» What the task asks
The answer should contain only the lines from the beginning of the entries through the line that holds "You are a GUI", given again exactly, with no pictures.

Pixel coordinate grounding data:
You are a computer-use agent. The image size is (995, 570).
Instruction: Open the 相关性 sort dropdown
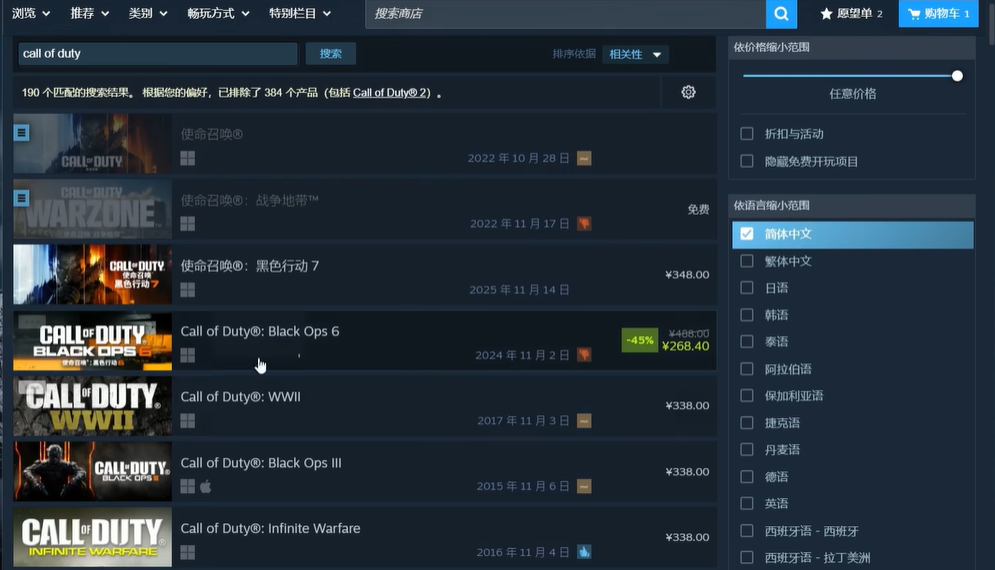635,54
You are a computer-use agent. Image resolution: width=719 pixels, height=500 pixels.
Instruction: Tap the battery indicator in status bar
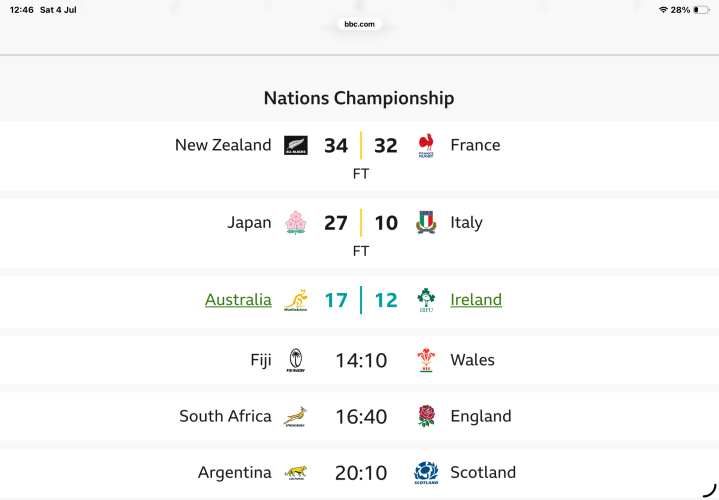pos(701,10)
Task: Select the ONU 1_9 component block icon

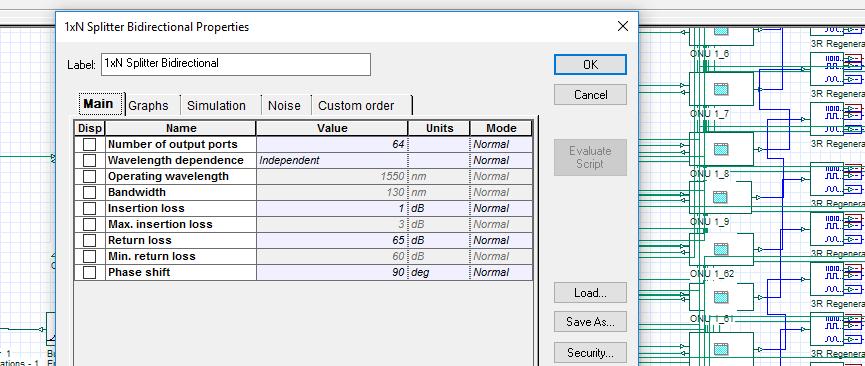Action: [x=721, y=197]
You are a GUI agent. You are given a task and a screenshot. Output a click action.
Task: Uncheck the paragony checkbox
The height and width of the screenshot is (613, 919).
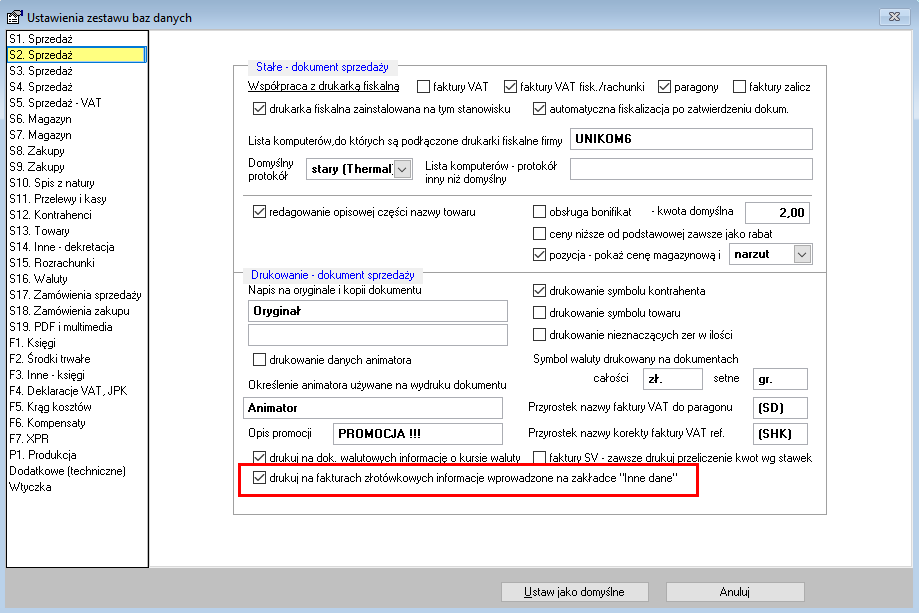tap(664, 87)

» Answer to the exercise
You are a computer-use agent. The image size is (995, 570).
Instruction: Open the 相关性 sort dropdown
635,54
You are a computer-use agent. Image resolution: width=719 pixels, height=500 pixels.
Instruction: Tap the battery indicator in status bar
pos(701,10)
Task: Select the ONU 1_9 component block icon

Action: [x=721, y=197]
You are a GUI agent. You are given a task and a screenshot. Output a click action.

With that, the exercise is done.